● HOW TO COMPLETE THIS TASK
In the records below, find the line with "Open the display" and the line with "Task: Collapse the". Print both exactly, along with every line between them, and no other line.
[[ DATA EXTRACT open ]]
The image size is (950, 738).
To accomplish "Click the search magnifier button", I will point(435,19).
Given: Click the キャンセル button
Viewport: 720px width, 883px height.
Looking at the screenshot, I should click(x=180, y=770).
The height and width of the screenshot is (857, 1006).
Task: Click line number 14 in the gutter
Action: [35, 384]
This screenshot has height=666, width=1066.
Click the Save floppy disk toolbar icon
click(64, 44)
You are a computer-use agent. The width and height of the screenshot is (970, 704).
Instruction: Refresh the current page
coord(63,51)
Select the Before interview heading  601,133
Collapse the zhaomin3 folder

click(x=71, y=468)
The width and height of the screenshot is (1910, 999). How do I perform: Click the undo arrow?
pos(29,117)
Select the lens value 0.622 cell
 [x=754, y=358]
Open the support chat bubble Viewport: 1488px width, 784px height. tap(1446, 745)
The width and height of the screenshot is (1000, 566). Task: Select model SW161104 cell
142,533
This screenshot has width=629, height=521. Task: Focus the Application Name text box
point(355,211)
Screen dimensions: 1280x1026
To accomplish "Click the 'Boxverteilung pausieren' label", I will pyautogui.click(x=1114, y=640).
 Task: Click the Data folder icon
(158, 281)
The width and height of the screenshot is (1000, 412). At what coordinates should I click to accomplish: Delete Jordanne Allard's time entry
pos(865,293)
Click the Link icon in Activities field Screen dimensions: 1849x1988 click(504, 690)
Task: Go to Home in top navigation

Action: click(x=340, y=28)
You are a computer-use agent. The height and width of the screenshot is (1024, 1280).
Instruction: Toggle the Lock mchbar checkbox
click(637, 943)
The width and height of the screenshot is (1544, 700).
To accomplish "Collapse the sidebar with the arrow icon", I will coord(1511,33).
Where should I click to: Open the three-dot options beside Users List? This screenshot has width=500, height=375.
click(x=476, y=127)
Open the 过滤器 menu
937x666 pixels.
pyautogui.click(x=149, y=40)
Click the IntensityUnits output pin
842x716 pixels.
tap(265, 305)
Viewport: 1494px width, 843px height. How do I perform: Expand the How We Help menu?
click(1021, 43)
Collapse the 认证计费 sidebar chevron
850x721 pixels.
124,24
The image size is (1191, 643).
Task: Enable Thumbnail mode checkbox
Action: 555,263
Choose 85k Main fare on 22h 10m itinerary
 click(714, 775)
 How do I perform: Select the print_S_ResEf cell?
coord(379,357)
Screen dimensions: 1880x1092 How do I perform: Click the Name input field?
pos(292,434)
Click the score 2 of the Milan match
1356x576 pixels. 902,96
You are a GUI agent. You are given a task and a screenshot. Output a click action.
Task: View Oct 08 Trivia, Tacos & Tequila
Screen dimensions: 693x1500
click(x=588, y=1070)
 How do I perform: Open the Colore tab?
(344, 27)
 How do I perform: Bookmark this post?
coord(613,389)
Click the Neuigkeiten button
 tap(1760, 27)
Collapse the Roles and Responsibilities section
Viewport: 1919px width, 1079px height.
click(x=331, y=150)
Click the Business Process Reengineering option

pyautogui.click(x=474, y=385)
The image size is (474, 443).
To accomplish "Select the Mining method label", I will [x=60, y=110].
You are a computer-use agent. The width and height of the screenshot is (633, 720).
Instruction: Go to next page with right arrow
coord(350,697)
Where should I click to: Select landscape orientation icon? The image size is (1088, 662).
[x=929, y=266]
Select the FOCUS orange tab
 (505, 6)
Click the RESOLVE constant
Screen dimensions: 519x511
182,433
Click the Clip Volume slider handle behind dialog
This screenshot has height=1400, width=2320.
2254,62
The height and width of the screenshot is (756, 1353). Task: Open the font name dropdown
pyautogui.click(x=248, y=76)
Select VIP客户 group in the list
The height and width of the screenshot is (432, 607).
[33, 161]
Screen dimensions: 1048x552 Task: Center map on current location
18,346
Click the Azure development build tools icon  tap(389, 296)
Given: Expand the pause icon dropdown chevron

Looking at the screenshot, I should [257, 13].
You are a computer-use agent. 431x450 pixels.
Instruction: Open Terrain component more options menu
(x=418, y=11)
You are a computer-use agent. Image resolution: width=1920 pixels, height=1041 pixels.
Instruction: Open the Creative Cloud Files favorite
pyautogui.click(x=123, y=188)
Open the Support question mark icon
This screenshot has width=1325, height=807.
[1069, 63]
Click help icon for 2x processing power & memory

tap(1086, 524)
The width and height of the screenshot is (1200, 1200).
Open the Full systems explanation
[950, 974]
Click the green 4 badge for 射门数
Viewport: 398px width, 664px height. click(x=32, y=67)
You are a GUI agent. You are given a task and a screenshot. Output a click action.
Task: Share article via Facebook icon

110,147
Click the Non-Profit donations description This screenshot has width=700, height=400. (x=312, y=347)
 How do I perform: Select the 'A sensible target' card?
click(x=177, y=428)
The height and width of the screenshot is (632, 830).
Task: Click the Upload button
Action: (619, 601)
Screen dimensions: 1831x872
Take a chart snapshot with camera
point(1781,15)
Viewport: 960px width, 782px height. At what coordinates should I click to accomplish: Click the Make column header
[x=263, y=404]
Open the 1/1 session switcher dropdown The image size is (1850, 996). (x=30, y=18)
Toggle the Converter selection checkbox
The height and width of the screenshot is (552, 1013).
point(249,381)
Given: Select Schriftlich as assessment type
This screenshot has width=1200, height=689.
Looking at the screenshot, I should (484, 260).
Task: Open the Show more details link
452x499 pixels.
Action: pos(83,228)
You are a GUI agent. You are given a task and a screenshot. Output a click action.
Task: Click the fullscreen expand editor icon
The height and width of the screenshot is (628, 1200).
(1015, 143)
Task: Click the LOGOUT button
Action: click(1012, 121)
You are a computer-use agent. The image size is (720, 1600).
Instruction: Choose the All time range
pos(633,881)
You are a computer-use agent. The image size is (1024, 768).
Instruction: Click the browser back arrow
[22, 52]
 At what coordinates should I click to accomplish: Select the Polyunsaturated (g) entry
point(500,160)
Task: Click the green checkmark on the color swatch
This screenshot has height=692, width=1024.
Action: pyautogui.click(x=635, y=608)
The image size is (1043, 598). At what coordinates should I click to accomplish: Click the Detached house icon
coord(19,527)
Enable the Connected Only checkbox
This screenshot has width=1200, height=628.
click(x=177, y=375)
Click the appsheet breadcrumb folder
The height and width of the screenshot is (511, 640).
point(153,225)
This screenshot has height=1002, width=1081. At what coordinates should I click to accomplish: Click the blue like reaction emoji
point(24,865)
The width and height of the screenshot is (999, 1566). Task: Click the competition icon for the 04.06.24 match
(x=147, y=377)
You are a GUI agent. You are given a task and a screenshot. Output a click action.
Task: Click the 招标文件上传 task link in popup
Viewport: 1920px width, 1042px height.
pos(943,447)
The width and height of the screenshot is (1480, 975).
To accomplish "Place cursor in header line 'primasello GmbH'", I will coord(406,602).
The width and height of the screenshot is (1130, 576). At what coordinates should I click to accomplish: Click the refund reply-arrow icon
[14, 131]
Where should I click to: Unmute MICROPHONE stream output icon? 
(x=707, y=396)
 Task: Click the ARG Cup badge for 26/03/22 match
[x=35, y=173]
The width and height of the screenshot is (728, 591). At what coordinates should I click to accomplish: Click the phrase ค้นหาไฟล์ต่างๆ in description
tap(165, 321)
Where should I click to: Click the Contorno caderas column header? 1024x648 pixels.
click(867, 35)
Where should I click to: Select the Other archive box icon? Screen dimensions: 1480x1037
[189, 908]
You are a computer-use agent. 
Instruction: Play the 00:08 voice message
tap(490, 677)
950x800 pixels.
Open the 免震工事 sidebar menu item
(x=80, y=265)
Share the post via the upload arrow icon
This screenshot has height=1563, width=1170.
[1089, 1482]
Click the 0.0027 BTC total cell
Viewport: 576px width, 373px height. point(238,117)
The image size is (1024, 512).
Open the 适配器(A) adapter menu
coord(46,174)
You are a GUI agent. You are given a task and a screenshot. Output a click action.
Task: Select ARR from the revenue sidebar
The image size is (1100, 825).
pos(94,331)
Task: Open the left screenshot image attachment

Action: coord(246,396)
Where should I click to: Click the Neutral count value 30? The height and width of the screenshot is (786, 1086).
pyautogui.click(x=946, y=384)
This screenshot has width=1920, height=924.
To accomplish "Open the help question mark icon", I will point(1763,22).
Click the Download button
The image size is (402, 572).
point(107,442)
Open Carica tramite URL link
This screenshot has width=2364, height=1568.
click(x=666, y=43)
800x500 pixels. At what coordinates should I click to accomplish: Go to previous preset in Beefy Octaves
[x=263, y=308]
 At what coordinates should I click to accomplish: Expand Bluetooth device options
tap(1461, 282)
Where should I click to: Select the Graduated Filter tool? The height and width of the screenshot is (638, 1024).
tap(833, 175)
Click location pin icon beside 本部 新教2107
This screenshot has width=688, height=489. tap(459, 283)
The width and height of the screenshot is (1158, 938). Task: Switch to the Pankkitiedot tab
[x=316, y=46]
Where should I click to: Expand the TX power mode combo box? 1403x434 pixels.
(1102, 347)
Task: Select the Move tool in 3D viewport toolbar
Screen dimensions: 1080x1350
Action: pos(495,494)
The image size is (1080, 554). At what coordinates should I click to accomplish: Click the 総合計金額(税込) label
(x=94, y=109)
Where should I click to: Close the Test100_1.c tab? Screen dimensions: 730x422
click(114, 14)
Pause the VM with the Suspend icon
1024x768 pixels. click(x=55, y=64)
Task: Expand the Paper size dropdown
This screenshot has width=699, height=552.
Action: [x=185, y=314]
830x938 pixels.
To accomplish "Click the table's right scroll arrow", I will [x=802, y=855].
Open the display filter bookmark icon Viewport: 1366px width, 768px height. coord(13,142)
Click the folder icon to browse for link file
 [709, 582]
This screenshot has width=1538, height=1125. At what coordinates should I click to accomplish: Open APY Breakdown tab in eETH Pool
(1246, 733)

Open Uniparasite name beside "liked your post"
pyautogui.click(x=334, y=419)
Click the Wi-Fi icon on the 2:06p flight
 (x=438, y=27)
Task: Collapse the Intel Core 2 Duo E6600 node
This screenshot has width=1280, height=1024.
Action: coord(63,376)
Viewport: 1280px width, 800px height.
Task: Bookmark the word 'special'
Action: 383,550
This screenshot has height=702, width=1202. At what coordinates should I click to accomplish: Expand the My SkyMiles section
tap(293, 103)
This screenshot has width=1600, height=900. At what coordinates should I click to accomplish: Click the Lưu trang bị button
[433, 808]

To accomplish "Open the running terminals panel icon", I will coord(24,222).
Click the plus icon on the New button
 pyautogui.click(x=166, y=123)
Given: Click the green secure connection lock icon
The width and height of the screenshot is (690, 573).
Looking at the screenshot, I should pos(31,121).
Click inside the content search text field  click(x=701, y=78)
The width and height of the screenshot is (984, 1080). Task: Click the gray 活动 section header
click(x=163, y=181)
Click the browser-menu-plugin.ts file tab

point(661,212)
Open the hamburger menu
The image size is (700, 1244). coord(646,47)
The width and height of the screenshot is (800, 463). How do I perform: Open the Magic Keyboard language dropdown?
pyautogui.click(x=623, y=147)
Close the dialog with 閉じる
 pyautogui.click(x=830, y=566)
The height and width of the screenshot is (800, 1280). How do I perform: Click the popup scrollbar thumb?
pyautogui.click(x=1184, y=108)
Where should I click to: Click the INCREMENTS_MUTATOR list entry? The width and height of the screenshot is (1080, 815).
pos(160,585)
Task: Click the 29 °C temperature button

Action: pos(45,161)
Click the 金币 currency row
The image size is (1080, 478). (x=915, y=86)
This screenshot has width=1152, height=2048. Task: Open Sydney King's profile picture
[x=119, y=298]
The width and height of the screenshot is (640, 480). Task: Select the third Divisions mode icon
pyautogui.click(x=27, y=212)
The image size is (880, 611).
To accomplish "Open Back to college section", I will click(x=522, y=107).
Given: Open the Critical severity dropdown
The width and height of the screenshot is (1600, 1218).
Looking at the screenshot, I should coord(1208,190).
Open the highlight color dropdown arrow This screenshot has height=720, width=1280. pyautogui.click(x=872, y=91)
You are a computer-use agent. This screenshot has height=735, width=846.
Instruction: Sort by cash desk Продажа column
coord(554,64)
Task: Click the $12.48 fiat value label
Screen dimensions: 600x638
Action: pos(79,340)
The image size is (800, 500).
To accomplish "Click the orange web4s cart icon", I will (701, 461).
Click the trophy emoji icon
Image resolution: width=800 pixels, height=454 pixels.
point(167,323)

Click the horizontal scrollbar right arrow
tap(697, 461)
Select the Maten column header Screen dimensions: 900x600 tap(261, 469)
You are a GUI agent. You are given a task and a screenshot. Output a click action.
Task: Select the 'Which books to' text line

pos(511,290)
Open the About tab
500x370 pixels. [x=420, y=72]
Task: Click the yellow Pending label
[[ DATA EXTRACT closed ]]
● RESPONSE BOX
Open the display filter bookmark icon Viewport: 1366px width, 768px height. coord(13,142)
Click the folder icon to browse for link file
 [709, 582]
This screenshot has width=1538, height=1125. At what coordinates should I click to accomplish: Open APY Breakdown tab in eETH Pool
(1246, 733)

Open Uniparasite name beside "liked your post"
pyautogui.click(x=334, y=419)
Click the Wi-Fi icon on the 2:06p flight
 (x=438, y=27)
Task: Collapse the Intel Core 2 Duo E6600 node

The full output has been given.